Access and Administration

The Justice research theme provides an innovative multi-disciplinary approach to the way justice is performed, managed and experienced.

Members of the group meet monthly for seminars and informal discussion around justice topics. The Justice Group also organised a one day Symposium – Justice Connections on 3 June 2011. The aim of the Symposium was to generate discussion and debate about justice administration and access within society.

Access to justice projects involve legal, sociolegal academics and lawyers examining the specific issues encountered by women and the law, indigenous people and their legal rights and the legal system, sexual assault law reform and its limitations, women and criminal defences to homicide, the legal and social policy response to sexual harassment, bullying and discrimination in the workplace, judicial reasoning in family law, identity (forensics and biometrics, citizenship, discrimination, the Australia Card), human rights (privacy, mental health, law and sexuality), constitutional law (reform and comparative) and procedural and substantive justice.

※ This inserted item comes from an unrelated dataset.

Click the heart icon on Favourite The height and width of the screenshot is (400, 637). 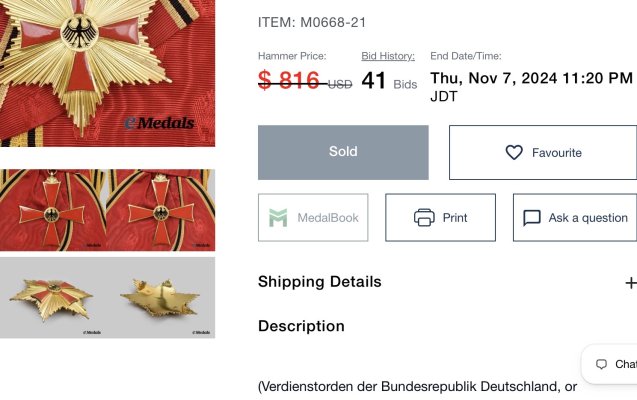pyautogui.click(x=514, y=153)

Research in the field of justice administration examines the way the justice system is managed, focussing on the interactions between people, processes and environments. It brings together researchers from a wide range of disciplinary backgrounds including law, management, communications, forensics, criminology, psychology, architecture, and socio-legal studies, to examine topics such as safety and security in courts, the use of interactive visual evidence, the effect of video-mediation communications in the justice process, judicial workloads, the use of technology in terrorism trials. Other research areas that are relevant to administration of justice include: the role of the ATO in delivering binding rulings; evidence law and the adversarial system of witness-examination, particularly in relation to the experience of vulnerable witnesses.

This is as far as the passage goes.